8 février 2013

Nommer les choses

"Elle n'était pas commode. Peut-être, dans ses vieux jours (et le visage arborant ce creux caractéristique: un âge vient où vous n'avez plus de dents) le souvenir du mari et du fils mort ont-ils une place plus grande que nous ne l'imaginons. Peut-être la cécité est-elle comme une injustice, qui le saurait, si elle n'en parle pas ? On a l'obligation d'aller l'embrasser, on s'en acquitte sans s'attarder, elle a l'ouïe fine, elle se met facilement en colère conte nos débordements, et c'est facile aussi, en ce cas, de se glisser sans bruit dans la pièce au poële et de pousser son tricot de l'autre côté de la toile cirée, par vengeance.
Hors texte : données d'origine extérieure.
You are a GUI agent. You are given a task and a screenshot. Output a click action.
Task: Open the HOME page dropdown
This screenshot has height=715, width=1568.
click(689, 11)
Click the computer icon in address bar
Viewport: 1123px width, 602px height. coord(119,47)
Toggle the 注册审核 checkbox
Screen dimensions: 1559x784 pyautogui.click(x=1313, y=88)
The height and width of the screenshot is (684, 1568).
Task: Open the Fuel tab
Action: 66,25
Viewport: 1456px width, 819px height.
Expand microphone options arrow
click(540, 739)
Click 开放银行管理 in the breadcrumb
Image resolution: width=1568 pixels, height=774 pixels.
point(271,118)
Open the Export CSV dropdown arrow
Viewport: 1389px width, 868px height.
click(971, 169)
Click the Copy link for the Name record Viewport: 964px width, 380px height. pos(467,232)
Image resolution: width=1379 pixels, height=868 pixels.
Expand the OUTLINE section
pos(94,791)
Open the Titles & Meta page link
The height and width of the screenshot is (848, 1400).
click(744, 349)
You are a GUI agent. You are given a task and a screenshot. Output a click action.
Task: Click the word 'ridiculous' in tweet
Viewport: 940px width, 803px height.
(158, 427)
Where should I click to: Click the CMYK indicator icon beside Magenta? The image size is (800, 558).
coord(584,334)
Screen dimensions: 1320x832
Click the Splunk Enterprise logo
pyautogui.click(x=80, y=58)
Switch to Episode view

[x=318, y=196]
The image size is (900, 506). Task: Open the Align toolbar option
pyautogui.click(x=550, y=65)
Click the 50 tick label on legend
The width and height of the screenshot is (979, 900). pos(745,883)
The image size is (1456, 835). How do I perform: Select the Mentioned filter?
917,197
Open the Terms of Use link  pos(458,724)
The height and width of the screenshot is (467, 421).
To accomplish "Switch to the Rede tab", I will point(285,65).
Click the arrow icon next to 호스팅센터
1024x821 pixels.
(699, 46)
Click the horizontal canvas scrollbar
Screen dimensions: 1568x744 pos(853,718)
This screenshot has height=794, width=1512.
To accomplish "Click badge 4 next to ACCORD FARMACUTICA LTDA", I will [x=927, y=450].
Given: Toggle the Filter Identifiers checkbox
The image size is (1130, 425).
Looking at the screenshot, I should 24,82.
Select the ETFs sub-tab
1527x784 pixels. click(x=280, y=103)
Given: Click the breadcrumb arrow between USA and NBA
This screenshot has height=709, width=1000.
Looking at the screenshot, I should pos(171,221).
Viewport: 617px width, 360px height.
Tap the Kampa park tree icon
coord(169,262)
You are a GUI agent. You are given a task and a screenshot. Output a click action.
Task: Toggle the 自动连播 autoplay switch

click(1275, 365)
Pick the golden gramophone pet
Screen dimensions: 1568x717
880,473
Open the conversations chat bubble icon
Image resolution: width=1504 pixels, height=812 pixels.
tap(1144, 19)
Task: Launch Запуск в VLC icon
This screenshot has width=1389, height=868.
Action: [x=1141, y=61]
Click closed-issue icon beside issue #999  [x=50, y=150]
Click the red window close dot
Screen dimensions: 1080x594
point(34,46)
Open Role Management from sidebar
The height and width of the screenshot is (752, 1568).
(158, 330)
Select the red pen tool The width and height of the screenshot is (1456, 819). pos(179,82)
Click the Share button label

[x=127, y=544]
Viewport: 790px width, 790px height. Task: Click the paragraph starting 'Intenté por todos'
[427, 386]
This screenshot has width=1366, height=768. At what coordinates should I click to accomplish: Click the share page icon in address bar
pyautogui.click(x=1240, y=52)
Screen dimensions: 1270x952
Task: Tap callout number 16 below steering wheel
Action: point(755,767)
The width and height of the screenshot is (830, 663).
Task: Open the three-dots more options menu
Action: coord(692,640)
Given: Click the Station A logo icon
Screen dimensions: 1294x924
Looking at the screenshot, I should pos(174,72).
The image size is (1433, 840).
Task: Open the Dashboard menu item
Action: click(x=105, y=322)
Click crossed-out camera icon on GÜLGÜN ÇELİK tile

Elle a compris ce qu'est la radio. Quand arrivera la télévision en 1962, il faudra le lui expliquer, mais « tot'chié bonshoumes que l'sont dans t'chelle boêtte », comme elle nommera l'appareil par périphrase unique, ne peut pas se constituer pour l'aveugle en représentation mentale, et ce sera pour moi une étonnante prise de conscience du rapport entre les mots et les choses."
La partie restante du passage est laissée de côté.